12. This Amendment may be executed in two or more counterparts, all of
which shall be considered one and the same agreement and shall become effective
when two or more counterparts have been signed by each of the parties and
delivered to the other parties, it being understood that all parties need not
sign the same counterpart.
13. This Amendment shall be governed by and construed in accordance with
the laws of the State of Nevada without regard to any applicable conflicts of
law.
(Signature Page on Next Page)
IN WITNESS WHEREOF, Harrah's, Merger Sub and Rio have caused this Amendment
to be signed by their respective duly authorized officers as of the date first
written above.
HARRAH'S ENTERTAINMENT, INC.
/s/ Colin V. Reed
_______________________________________
By: Colin V. Reed
Its: Executive Vice President & Chief
Financial Officer
HEI ACQUISITION CORP. III
/s/ Colin V. Reed
_______________________________________
By: Colin V. Reed
Its: Executive Vice President
and Treasurer
RIO HOTEL & CASINO, INC.
/s/ James A. Barrett, Jr.
_______________________________________
By: James A. Barrett, Jr.
Its: President
EXHIBIT 99.1
CONTACTS:
Harrah's Entertainment, Inc.
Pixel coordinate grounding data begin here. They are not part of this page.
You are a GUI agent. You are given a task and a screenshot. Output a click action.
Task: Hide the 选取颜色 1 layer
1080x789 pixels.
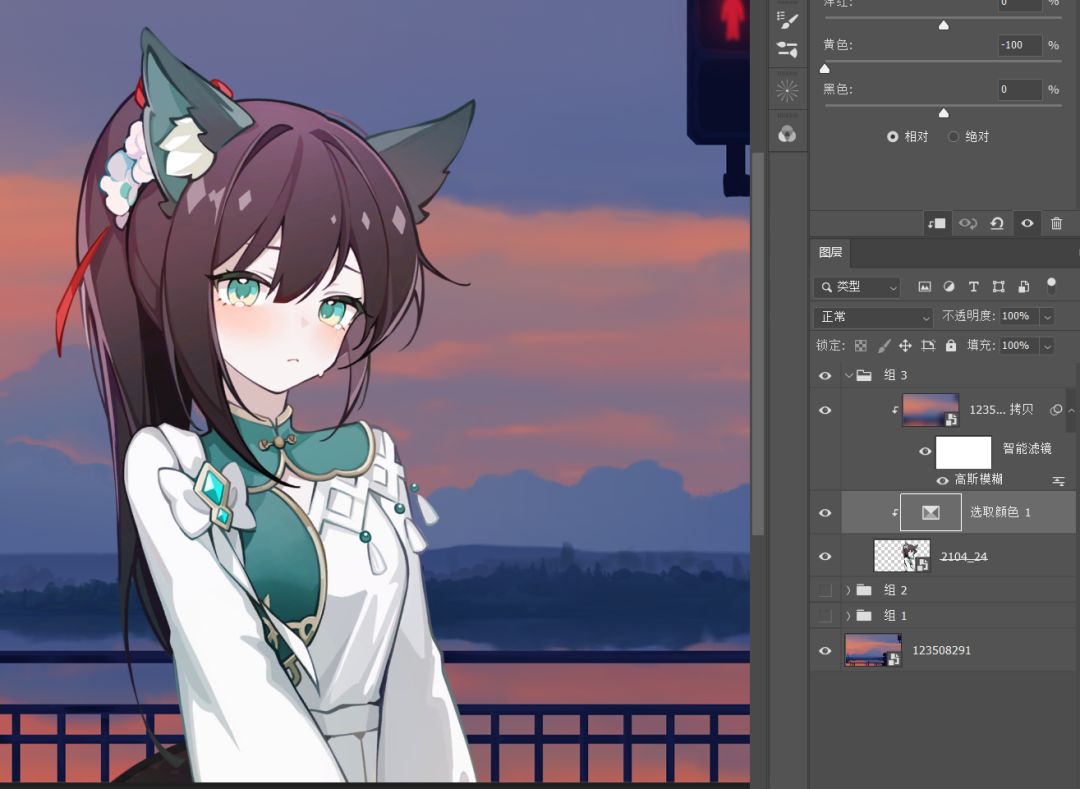click(x=825, y=513)
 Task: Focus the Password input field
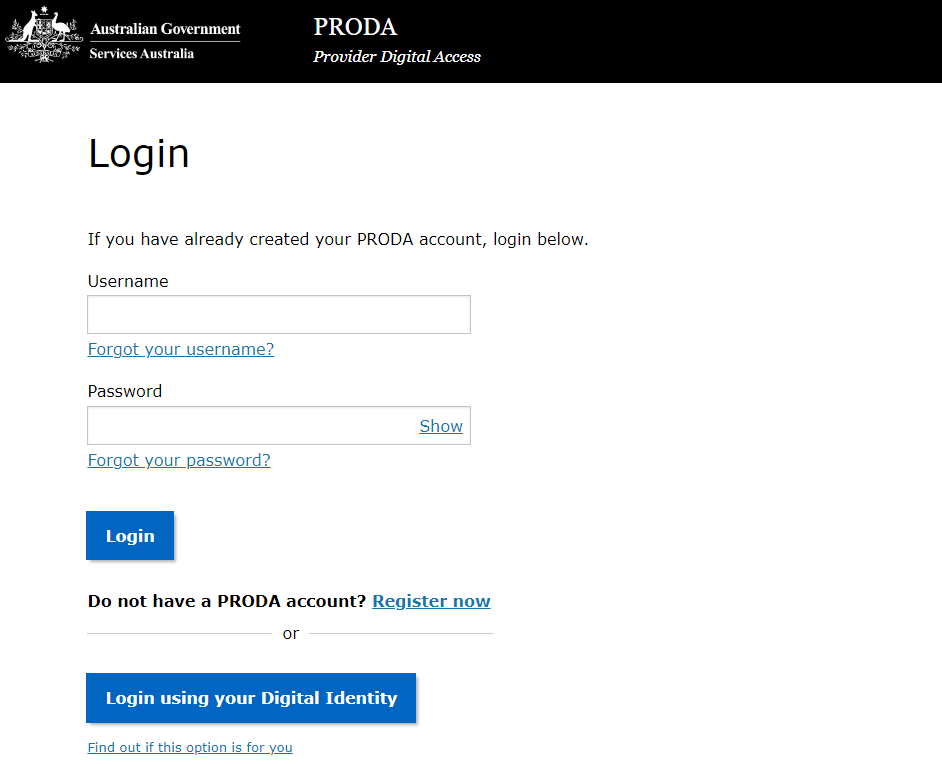250,425
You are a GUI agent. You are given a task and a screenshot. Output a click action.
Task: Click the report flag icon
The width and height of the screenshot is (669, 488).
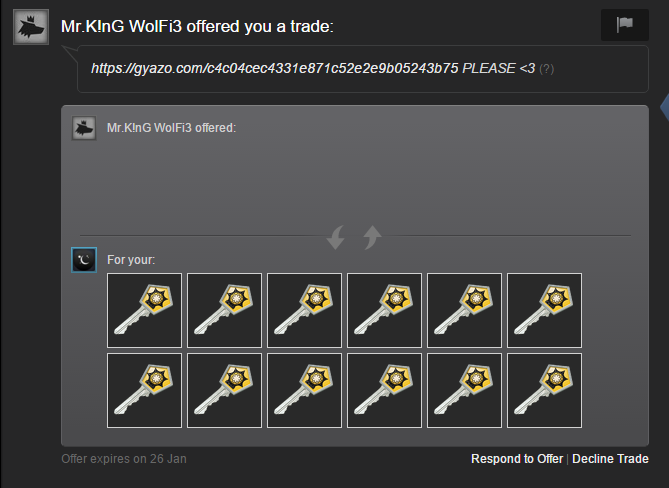coord(625,25)
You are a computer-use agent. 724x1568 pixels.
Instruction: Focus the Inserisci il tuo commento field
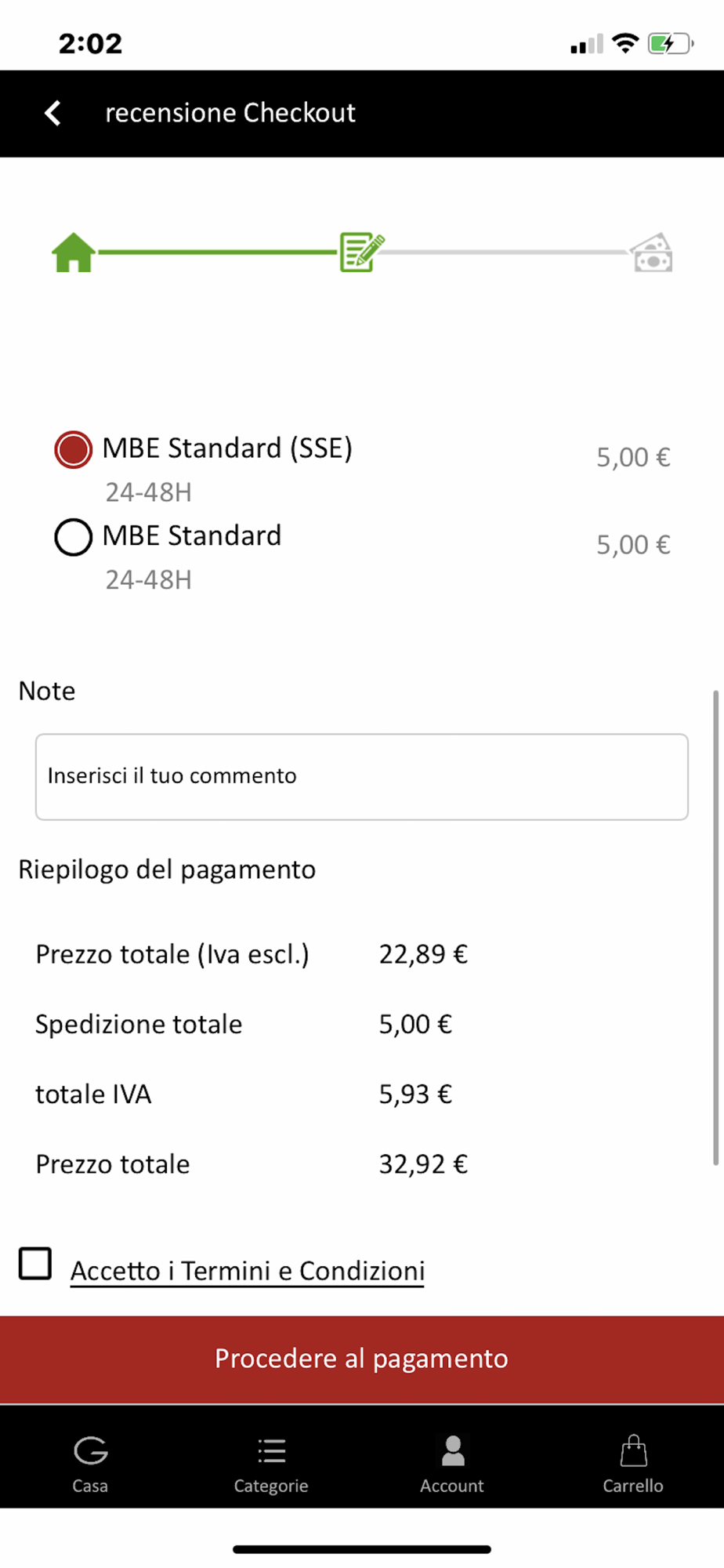click(362, 777)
Rio Hotel and Casino, Inc.
Media: Media and Investors:
Ralph Berry, (901) 762-8629 James A. Barrett, Jr.
(702) 252-7733
Investors:
Charles Atwood, (901) 762-8852
Release # HET-09-98-0114
HARRAH'S AND RIO TO USE PURCHASE METHOD OF ACCOUNTING
MEMPHIS, TN/LAS VEGAS, NV, SEPTEMBER 4, 1998 -- Harrah's Entertainment, Inc.
(NYSE:HET) and Rio Hotel and Casino, Inc. (NYSE:RHC) today announced that
they have amended their merger agreement to eliminate the condition that the
merger be accounted for as a pooling of interests. Having reviewed and
evaluated all aspects of the proposed merger, the companies determined that
the purchase method is the appropriate accounting treatment for this
transaction.
Purchase accounting will improve the combined company's debt-to-capital
ratio as well as permit increased flexibility in managing the combined
company. The companies continue to expect the transaction to be accretive to
earnings in the first year based on achieving modest cost synergies.